Here's a Civic Lesson You Can Do At Home

Memorial Day editorial in The Seattle Times:

Seattle’s Memorial Wall inspires youth to uphold timeless values

Since its unveiling in 1951 at the east end of Memorial Stadium on what later became the Seattle Center campus, the landmark has displayed the etched names of 762 Seattle graduates who lost their lives in World War II. 

When the renovation project is finished next year, it will be provided the honor and solemnity that is its due. Gratitude to city planners, Seattle Public Schools, volunteers and One Roof Sports & Entertainment for making sure to do that.

Okay but SPS did NOTHING for decades to maintain and honor that wall. I hope when it is rededicated that Superintendent Shuldiner does indeed mention that oversight.

SPS did run a design contest for the memorial and a Garfield senior won.

Marianne Hanson, born and raised in Seattle to Swedish immigrant parents, was a senior at Garfield High School when her design was selected as the winner out of 61 entries for the wall.

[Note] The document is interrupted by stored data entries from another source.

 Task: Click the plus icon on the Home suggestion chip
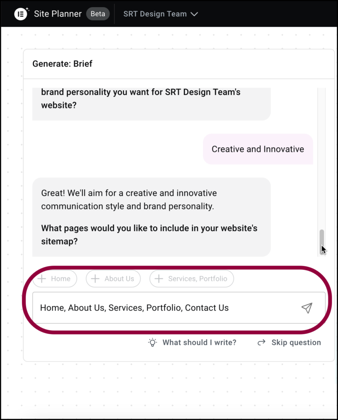42,279
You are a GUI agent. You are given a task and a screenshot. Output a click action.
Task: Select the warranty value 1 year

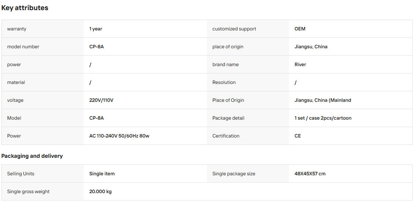pos(96,29)
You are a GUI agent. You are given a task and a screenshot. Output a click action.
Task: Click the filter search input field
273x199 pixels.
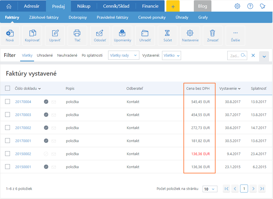click(235, 56)
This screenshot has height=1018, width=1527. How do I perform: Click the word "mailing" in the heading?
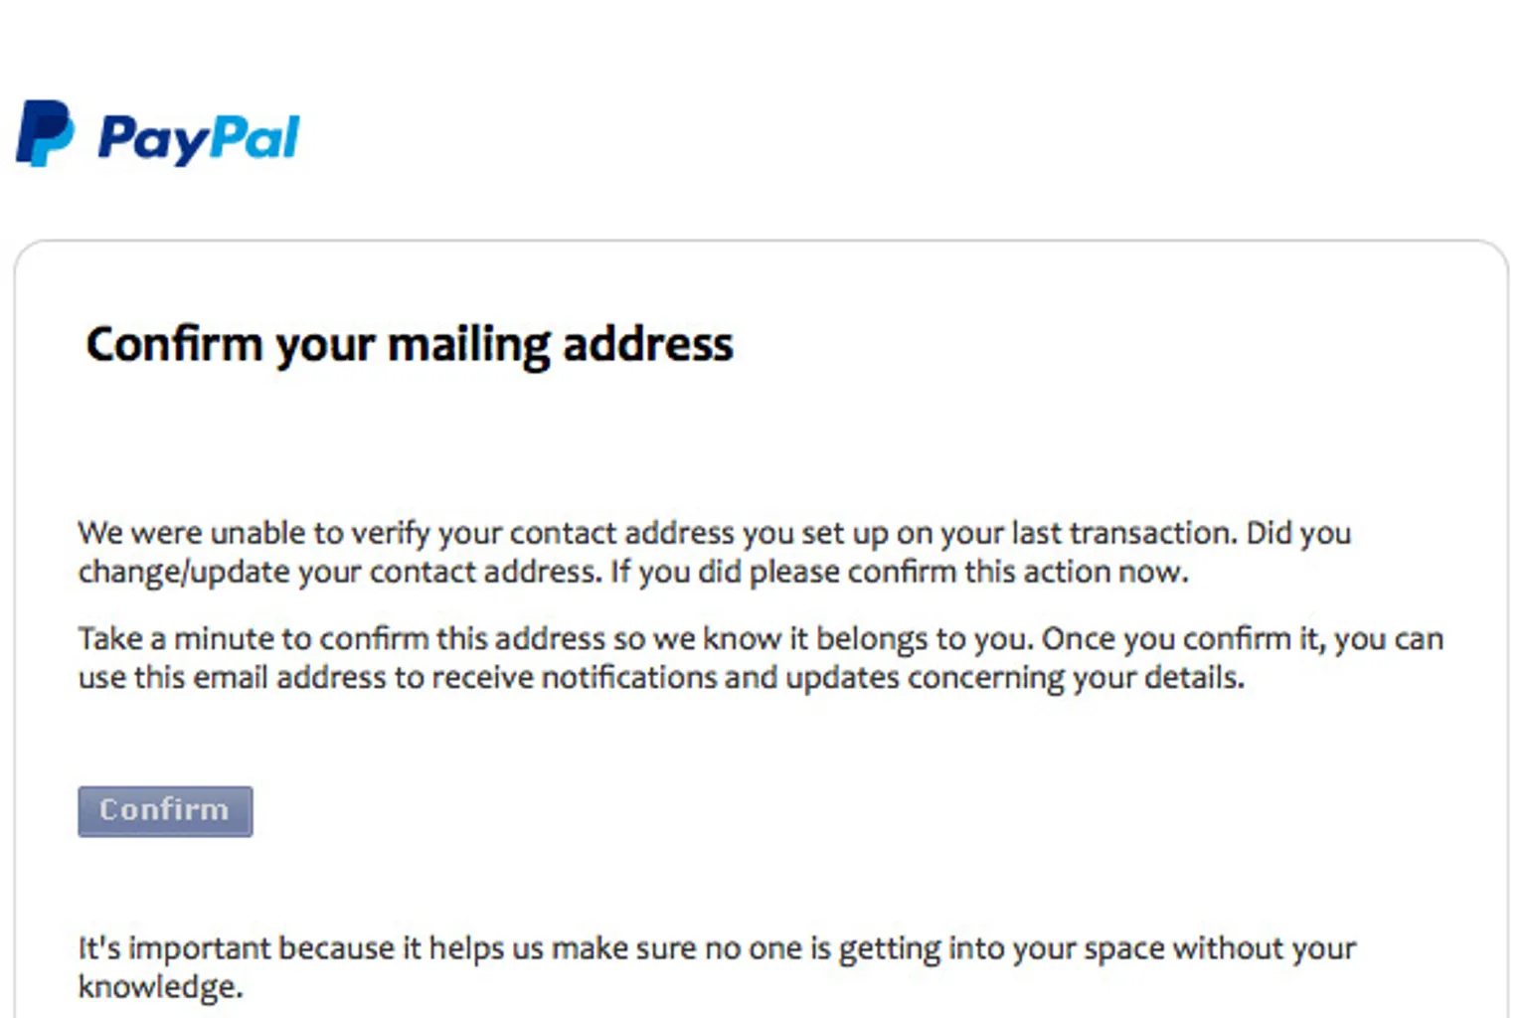(x=468, y=346)
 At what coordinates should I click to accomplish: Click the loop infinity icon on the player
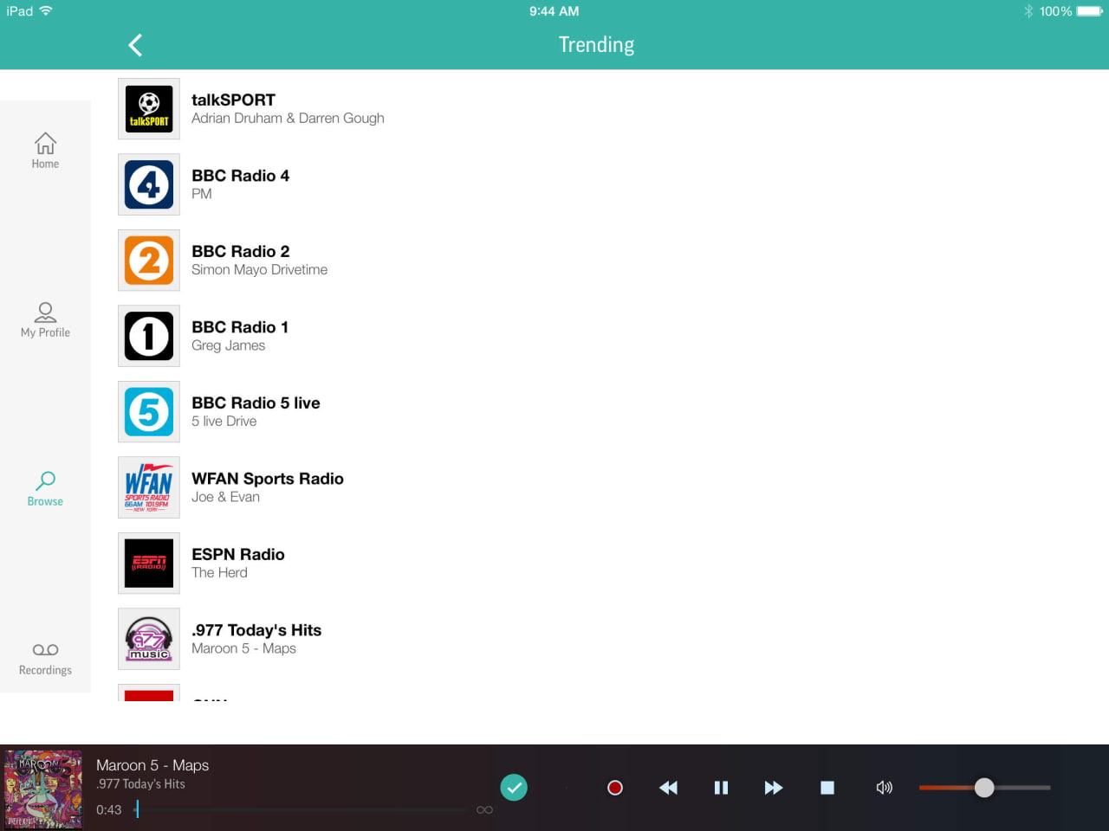(484, 810)
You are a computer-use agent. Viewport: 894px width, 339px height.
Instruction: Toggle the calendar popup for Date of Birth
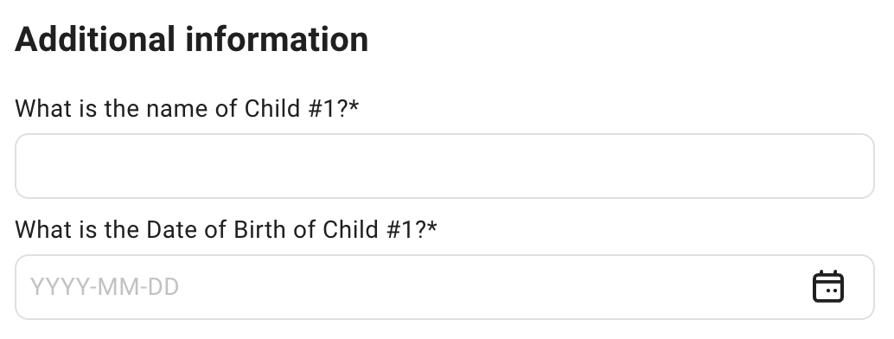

 She wrote the inscription that remains to this day: “YOUTH HOLD HIGH YOUR TORCH OF TRUTH, JUSTICE AND TOLERANCE, LEST THEIR SACRIFICE BE FORGOTTEN. 

That is the responsibility of Memorial Day. It is more than putting out a flag and expressing love of country. It is about understanding the nature of sacrifice. 
 
It is about what a citizen is expected to give up in service of truth, justice and tolerance. It is about holding high our collective ideals. 
 
Are these things a matter of perspective? Can one American have a definition of truth, justice and tolerance that runs counter to another’s? 
 
Or is there some fundamental value expressed on this Memorial Wall inscription, above the names of so many young people?

I can tell you that my own young adult children are unhappy with this country and want to check out of any 250th anniversary celebration of the founding of our country.

I tell them that it was not always this way. That we are not and have never been a perfect country but boy, do other countries look up to us.

And that so many fellow Americans died to keep this country alive, whether the reason they were fighting was not good.

Talk to your kids and see what they say. Our country lives and dies by its youth who eventually become the next generation of adults. 

Comments

Anonymous said…
My first job out of college in 1986 was as a substitute secretary for SPS, and I spent a whole summer reorganizing the files of the Athletic Office, some as old as the 1930s. I found a folder of letters from parents whose children's names had been left off the memorial - heartfelt notes specifying when, where, and how they had been killed in WWII, and asking for their inclusion. It was a wake up call for me of what the memorial meant to those families, a place I'd walked by a hundred times without a thought. (Also archived - the design proposal that preceded Memorial Stadium, a full athletic facility including stadium with track at Lower Woodland.)
-Reflective
Reflective, I, too, spent some time in the Archives looking for information on Memorial Stadium. I may ask them to look into what you found because it still may be possible to add SPS students killed in WWII to the memorial. I would also love to find that design proposal for a stadium at Lower Woodland.
Anonymous said…
Oh I think they were added at the time, the letters were from the 50s. You should be able to track down the design, big drawings and everything. I think it was proposed in the 30s but I'm remembering from 1986 so not 100% sure. Sent it all down in the summer of 86 or summer of 87.